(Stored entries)
***
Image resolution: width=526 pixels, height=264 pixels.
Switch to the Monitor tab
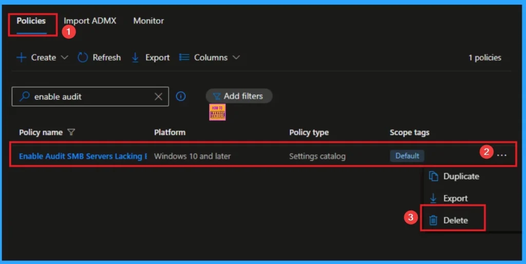[x=148, y=21]
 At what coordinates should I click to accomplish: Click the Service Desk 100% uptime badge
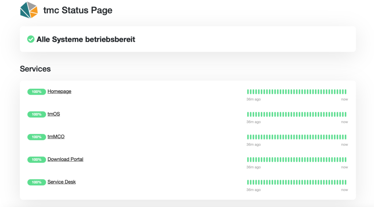click(x=37, y=182)
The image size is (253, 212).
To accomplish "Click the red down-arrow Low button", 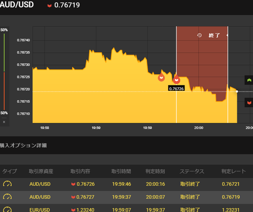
***
### [What is being asked]
Rewrite the records from the line containing "The image size is (253, 212)." through the end, changing "image size" to "picture size" and keeping everything else the same. Leave the pictures out of your answer.

### [Task result]
The picture size is (253, 212).
To accomplish "Click the red down-arrow Low button", 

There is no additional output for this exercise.